When officials resurfaced the TMS in 2017, they also lowered the incline at Turns 1 and 2 and widened the race surface. It has since been a source of criticism from riders and fans alike.
“They did a terrible job with the initial reconfiguration,” said Kyle Larson, who won an Xfinity Series race in 2016 and the Cup Series playoff race last fall. “I’d like to see them change it from a mile and a half to something shorter, I don’t know if that means incorporating the straight or something.”
“I mean, if I could build a runway, it would probably be a three-quarter mile Bristol basically.

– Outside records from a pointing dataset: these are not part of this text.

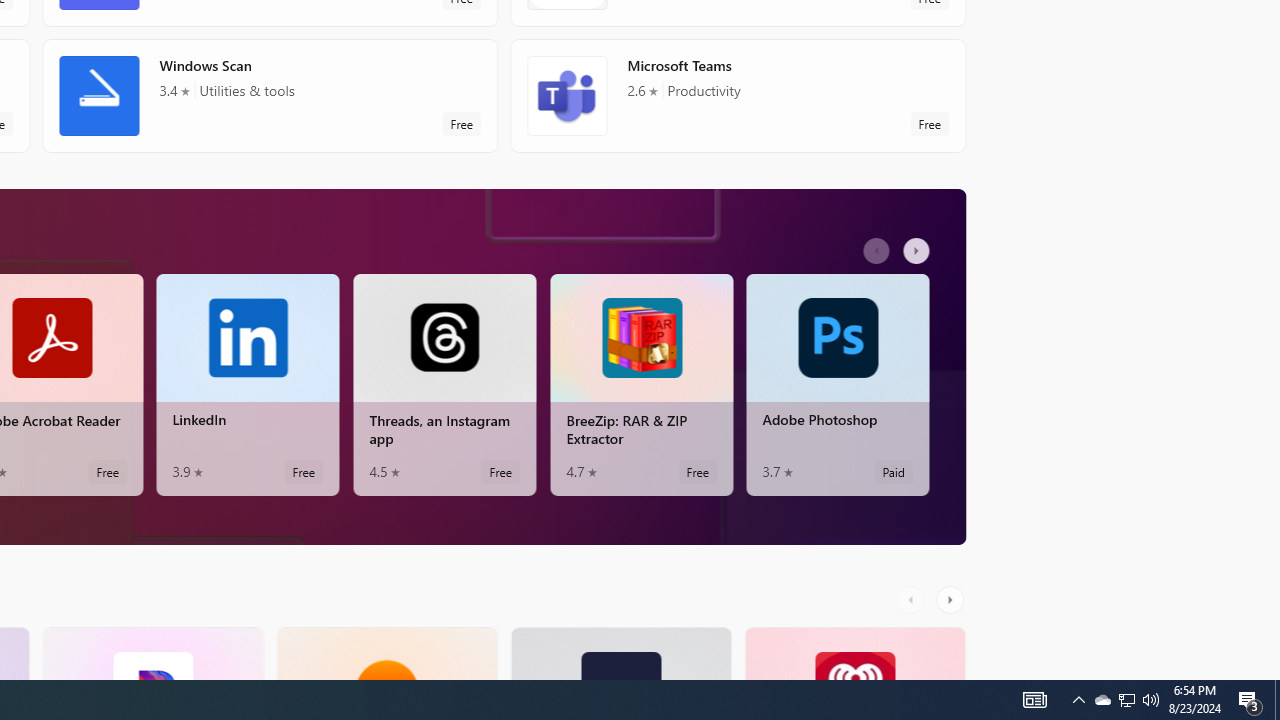 The image size is (1280, 720). Describe the element at coordinates (912, 598) in the screenshot. I see `'AutomationID: LeftScrollButton'` at that location.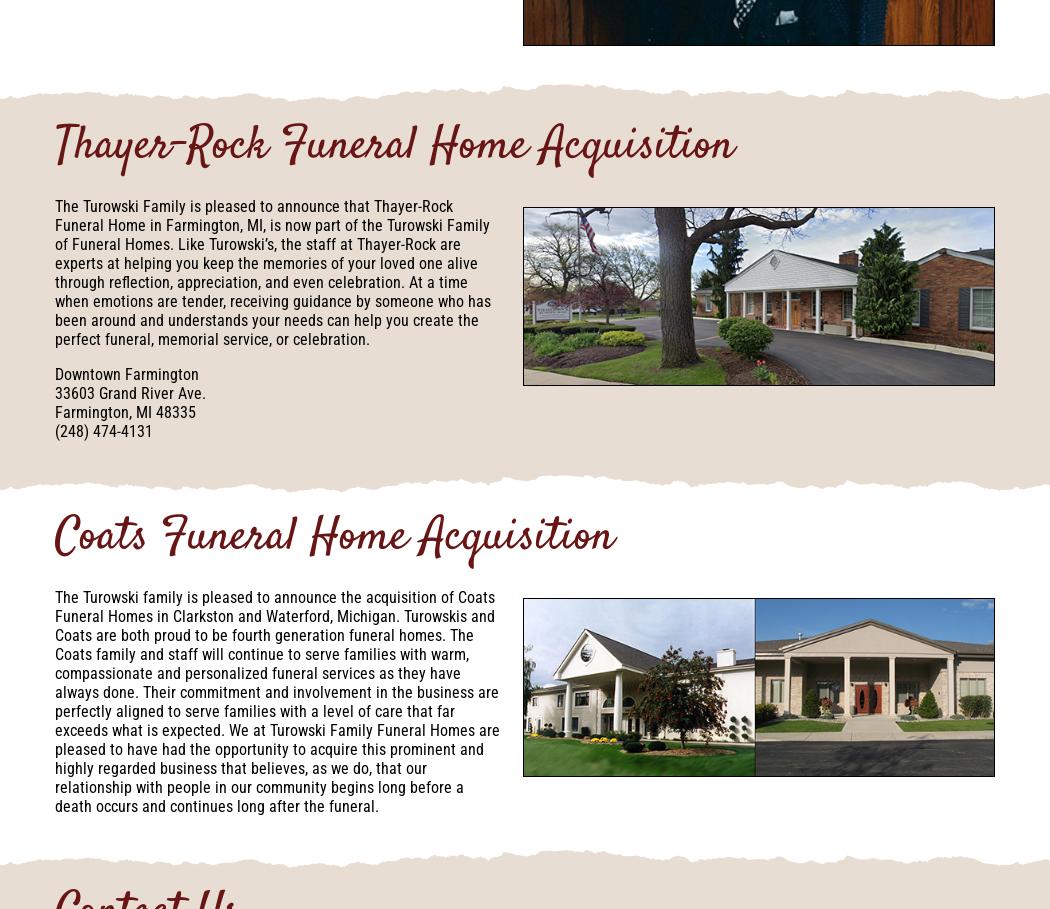  Describe the element at coordinates (54, 430) in the screenshot. I see `'(248) 474-4131'` at that location.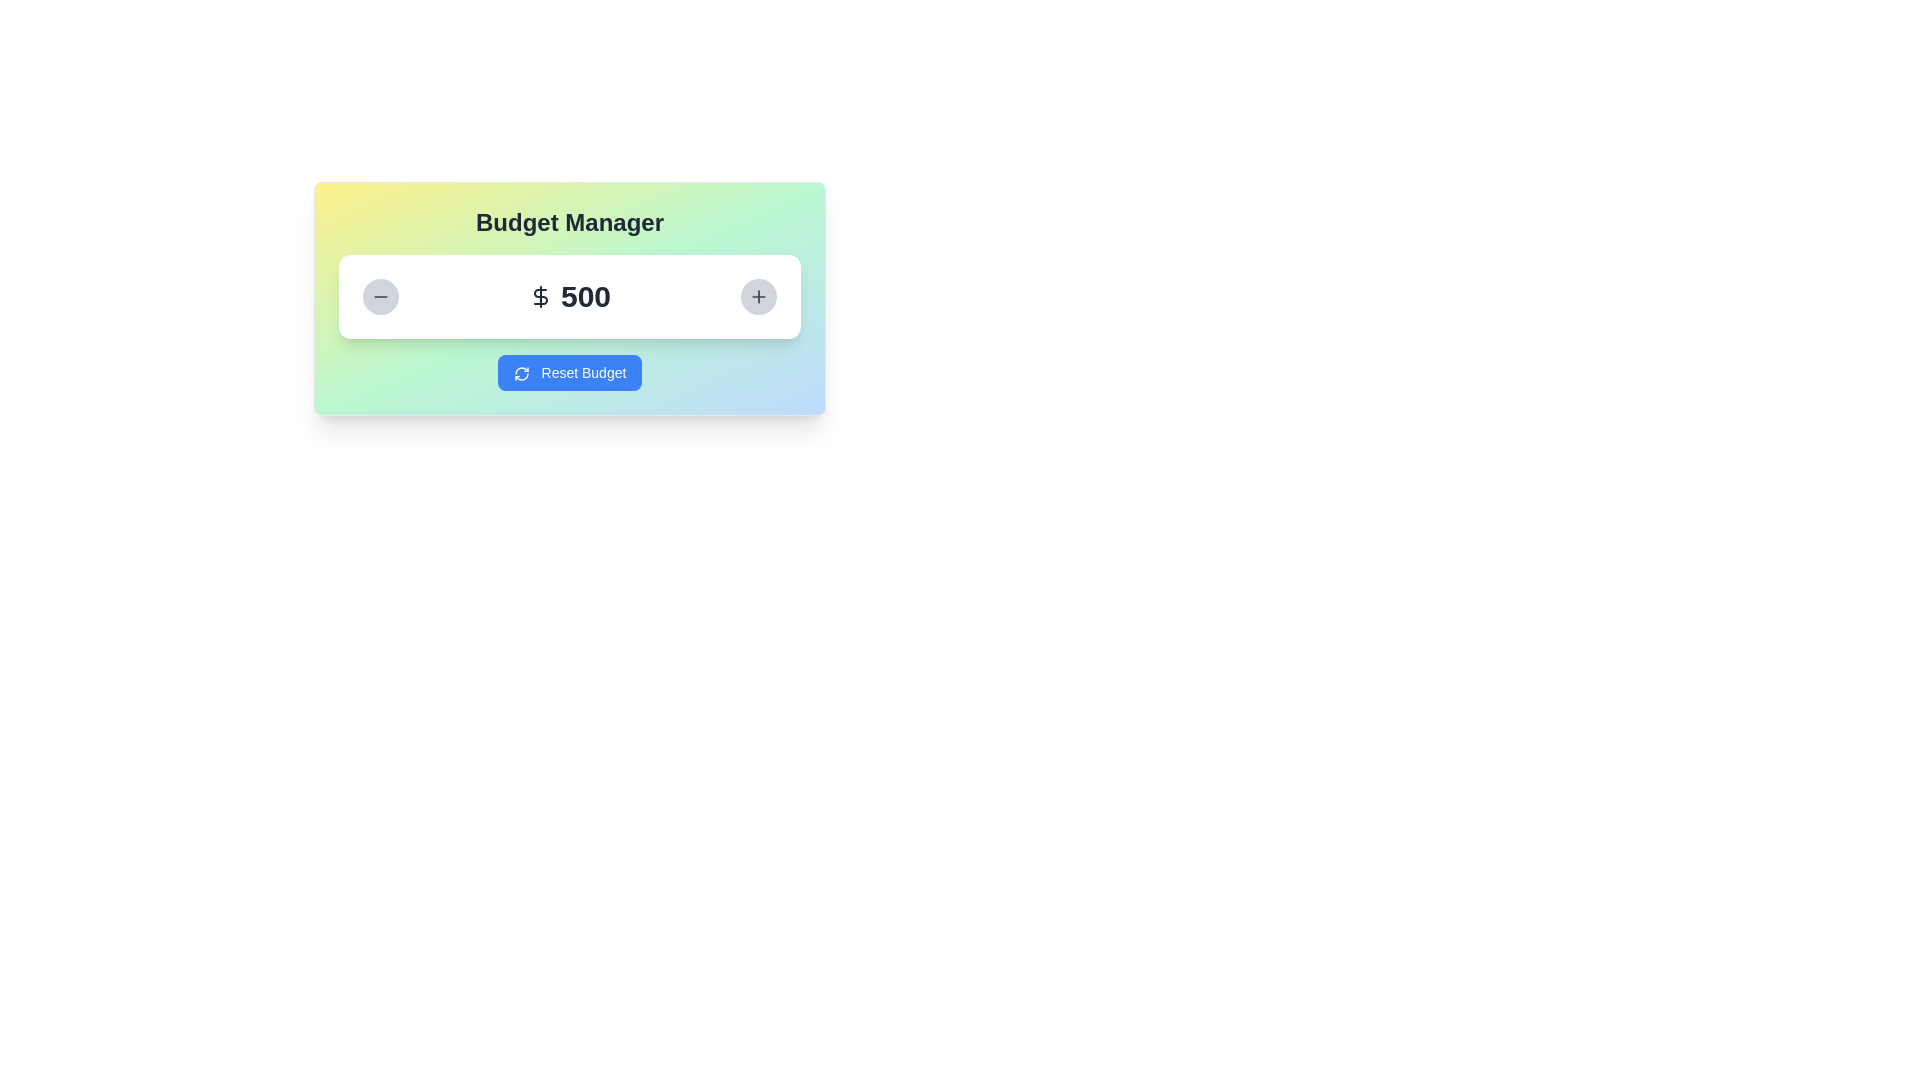 This screenshot has width=1920, height=1080. I want to click on the heading text element that serves as the title for the 'Budget Manager' UI section, which is centrally aligned and positioned above other elements, so click(569, 223).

Sidewalk, progressive bank and all the rest ”.
Kyle Larson asks for the impossible
Like Texas Motor Speedway, Atlanta Motor Speedway is owned by Speedway Motorsports. Atlanta’s 1.5-mile track is showing some big changes from last season, but the designers have taken the opposite path from what Texas did five years ago. They developed more lean cornering and narrowed the track, forcing NASCAR to apply its super speed rule pack for both races this year.
On the other end of the spectrum, Auto Club Speedway in Fontana, California will receive a review closer to what Kyle Larson would like to see for TMS. The two-mile oval should be redone as a short track, clearing the surrounding land for commercial development.
Converting TMS in this way will not happen, at least not quickly and easily. This is because grandstands, club suites and a condominium tower surround the track.